Entre seus objetivos, está o de “firmar alianças com os construtores de uma nova sociedade”. Quem são esses “construtores” e como seria essa “nova sociedade”, o Cimi não esclarece, deixa a cargo da nossa imaginação... Mas suponho que o “horizonte do Reino de Deus” justifica tudo, até mesmo rasgar a Constituição, abolir o direito de propriedade e apelar para a luta armada contra o sistema capitalista, na curiosa interpretação messiânica dos dirigentes do Conselho Indigenista Missionário.

Retórica muito semelhante, se não idêntica, é utilizada pelos apologistas do marxismo-leninismo, o que me faz desconfiar que o Cimi tem com eles uma estreita afinidade, e não vê o menor problema em orar a Deus enquanto ergue um altar a Marx e Lênin.

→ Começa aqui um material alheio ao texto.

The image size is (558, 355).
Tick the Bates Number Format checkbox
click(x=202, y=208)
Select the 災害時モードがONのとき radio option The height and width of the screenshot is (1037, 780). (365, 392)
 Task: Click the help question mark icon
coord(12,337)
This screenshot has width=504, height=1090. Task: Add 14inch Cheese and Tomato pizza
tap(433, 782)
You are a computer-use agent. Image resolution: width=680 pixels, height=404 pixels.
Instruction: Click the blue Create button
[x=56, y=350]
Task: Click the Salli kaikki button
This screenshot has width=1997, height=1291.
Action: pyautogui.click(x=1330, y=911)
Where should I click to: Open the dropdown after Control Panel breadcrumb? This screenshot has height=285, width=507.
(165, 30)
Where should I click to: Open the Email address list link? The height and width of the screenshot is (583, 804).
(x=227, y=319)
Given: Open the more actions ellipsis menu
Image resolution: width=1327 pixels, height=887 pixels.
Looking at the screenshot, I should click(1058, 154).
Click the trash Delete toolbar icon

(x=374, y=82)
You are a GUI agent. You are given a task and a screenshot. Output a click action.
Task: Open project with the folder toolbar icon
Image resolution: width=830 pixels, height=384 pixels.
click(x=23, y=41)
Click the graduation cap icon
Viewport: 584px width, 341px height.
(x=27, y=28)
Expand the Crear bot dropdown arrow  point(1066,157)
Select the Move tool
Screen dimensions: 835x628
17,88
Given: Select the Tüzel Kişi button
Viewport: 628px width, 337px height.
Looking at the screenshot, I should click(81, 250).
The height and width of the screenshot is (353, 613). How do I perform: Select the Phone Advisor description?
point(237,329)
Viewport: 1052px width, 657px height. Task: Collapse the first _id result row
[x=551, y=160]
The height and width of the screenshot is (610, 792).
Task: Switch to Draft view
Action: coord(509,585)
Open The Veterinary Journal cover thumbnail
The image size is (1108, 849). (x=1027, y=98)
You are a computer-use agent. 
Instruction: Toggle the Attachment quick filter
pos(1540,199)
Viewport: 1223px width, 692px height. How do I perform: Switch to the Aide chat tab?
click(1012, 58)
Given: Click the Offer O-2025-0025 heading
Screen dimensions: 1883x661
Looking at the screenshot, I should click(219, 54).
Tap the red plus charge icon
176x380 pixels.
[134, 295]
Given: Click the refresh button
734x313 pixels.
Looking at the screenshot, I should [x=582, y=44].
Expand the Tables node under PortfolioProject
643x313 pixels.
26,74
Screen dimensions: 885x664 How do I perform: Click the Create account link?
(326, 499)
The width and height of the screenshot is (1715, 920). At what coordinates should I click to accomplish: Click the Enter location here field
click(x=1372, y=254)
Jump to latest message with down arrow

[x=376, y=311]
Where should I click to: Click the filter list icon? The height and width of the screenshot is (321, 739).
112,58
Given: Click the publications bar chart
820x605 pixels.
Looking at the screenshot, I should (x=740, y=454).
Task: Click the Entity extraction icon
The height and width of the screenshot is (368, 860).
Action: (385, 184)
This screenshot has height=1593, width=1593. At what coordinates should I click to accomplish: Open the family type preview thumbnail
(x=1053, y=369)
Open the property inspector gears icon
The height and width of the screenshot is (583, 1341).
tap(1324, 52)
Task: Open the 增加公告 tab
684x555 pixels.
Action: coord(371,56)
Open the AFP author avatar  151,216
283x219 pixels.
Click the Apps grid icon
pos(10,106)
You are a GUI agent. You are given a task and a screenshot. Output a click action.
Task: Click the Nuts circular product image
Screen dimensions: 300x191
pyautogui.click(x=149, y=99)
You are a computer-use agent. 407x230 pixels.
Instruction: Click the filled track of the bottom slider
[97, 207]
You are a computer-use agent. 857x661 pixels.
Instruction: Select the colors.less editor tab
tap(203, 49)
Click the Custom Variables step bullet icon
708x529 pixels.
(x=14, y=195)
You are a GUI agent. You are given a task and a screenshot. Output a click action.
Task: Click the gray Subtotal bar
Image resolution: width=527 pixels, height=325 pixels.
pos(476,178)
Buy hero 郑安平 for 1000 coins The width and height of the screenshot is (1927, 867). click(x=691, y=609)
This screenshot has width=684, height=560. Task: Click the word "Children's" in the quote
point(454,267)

Um terceiro aspecto a ser considerado diz respeito à segurança nacional. Como alertou o embaixador Rubens Barbosa, em artigo publicado no jornal O Estado de S. Paulo, o Brasil ratificou a Declaração dos Direitos dos Povos Indígenas, em setembro de 2007.

Trata-se de um documento negociado nas Nações Unidas durante quase 15 anos, e aprovado com os votos contrários do Canadá, Estados Unidos, Austrália e Nova Zelândia, países com grandes populações indígenas. Em seu voto, o governo australiano ressaltou que a Declaração punha em perigo a integridade territorial do país e outorgava às populações indígenas direitos que conflitam com o marco constitucional dos países democráticos.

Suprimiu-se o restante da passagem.